De fait, l’existence même de l’auto-proclamé Etat islamique en Irak et au Levant (EILL), dans ce que certains nomment déjà « djihadistan » (qui inclut une partie de la Syrie), porte condamnation de la politique occidentale telle qu’elle est conduite depuis bientôt deux décennies.
C’est peut-être qu’en politique, comme en littérature, les beaux sentiments – ou prétendus tels – sont contre-productifs. En tout cas, la motivation officiellement affichée, de ce côté-ci de l’Atlantique, c’est bien celle de la « guerre d’idées », au nom des « immortels principes » - la lutte du bien contre le mal, de la démocratie contre l’obscurantisme. On pourrait en sourire mais certains y croient (M. Hague, ministre britannique des Affaires étrangères vient ainsi de dire : « Nous avons laissé l’Irak entre les mains de dirigeants irakiens élus ». Amen).

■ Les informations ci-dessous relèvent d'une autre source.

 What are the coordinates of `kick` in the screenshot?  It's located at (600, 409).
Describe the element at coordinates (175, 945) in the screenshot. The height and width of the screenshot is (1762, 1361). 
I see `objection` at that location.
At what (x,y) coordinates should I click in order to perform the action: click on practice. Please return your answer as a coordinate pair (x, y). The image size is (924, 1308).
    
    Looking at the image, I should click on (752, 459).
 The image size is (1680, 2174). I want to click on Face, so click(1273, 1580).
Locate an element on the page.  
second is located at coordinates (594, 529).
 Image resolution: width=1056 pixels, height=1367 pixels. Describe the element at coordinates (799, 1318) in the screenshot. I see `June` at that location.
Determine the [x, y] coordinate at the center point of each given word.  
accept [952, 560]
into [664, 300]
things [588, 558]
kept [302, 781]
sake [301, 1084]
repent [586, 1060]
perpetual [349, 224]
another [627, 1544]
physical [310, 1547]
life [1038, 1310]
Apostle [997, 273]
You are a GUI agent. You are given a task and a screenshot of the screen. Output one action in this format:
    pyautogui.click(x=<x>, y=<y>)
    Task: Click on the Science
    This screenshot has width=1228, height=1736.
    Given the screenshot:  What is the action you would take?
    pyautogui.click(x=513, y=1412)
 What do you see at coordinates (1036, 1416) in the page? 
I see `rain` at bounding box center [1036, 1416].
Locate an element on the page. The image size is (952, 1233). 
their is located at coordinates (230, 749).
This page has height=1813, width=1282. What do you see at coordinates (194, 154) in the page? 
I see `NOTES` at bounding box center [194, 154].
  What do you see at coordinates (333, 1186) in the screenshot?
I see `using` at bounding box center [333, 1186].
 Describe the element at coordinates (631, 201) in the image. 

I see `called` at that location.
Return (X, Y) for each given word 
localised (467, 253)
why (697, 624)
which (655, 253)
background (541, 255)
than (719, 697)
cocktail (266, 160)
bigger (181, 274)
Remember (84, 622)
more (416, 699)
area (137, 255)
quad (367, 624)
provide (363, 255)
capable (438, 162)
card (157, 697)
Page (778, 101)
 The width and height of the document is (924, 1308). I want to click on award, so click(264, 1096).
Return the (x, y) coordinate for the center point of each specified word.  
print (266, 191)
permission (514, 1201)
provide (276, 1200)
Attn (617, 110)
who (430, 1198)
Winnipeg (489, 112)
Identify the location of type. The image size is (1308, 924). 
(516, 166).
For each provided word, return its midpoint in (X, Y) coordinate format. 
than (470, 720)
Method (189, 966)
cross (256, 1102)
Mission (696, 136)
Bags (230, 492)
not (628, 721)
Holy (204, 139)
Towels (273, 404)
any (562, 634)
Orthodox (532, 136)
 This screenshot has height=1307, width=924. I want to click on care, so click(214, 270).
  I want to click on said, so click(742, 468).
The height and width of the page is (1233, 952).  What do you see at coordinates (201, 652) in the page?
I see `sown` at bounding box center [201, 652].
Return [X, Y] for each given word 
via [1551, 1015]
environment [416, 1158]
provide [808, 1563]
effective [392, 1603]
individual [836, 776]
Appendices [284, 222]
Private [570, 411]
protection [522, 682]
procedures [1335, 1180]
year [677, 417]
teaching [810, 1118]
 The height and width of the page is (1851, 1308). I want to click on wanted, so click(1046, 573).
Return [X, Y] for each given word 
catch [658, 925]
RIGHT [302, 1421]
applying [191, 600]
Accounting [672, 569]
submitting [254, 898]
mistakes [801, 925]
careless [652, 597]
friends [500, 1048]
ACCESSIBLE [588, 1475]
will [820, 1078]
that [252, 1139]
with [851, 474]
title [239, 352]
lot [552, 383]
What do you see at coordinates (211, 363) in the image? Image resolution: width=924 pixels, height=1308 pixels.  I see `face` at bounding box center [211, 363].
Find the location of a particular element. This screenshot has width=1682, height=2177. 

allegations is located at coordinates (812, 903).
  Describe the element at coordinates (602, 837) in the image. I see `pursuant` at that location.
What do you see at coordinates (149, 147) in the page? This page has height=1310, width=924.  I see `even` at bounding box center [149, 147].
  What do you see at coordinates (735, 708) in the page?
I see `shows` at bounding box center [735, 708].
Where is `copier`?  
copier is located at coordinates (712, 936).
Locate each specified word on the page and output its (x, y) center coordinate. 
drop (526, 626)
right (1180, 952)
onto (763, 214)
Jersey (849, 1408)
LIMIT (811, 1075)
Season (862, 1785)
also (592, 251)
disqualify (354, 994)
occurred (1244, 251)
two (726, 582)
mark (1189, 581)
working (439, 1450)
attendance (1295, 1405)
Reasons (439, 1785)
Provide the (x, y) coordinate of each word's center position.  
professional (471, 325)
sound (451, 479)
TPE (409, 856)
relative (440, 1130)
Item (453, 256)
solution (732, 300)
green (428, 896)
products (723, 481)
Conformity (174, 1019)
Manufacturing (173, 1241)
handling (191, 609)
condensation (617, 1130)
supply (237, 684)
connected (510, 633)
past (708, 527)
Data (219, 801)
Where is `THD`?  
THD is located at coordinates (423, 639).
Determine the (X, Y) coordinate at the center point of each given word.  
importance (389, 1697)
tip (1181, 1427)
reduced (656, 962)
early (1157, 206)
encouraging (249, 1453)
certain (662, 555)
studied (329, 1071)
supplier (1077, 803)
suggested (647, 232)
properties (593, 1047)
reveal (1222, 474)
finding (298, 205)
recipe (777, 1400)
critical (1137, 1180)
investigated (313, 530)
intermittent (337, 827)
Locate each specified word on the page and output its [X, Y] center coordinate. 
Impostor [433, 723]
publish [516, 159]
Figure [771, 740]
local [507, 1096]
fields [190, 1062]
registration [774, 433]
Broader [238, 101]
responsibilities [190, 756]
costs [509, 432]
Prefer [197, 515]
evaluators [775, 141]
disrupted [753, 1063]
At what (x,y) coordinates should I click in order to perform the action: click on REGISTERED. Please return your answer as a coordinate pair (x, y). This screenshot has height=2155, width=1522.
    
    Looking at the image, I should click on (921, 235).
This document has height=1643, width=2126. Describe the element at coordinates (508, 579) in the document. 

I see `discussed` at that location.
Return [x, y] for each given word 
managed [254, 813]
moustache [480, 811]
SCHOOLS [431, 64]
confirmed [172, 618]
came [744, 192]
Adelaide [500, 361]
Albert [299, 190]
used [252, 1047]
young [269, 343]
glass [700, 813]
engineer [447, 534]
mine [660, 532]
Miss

A l’occasion des cérémonies du 6 juin, on nous a d’ailleurs rappelé que c’est bien ainsi qu’il faut comprendre l’engagement des Etats-Unis durant les deux conflits mondiaux. C’est oublier un peu vite que l’interventionnisme des Américains leur a quand même permis dans un premier temps d’évincer les puissances européennes, dans un second temps de les vassaliser. Aujourd’hui, on apprend – par exemple – que la vente de matériel militaire à l’Irak – et à d’autres – constitue un pactole qui se chiffre en milliards de dollars… M. Obama est donc plus véridique quand il réaffirme (il l’a encore fait récemment) que tout engagement extérieur américain a toujours été et sera toujours conditionné par la prise en compte prioritaire des seuls intérêts américains.
Belle leçon de réalisme. MM. Fabius et Hollande feraient bien de s’en inspirer pour (re)définir notre politique au Levant sur les mêmes critères, en laissant les rêveries idéalistes aux religieux et aux idéologues.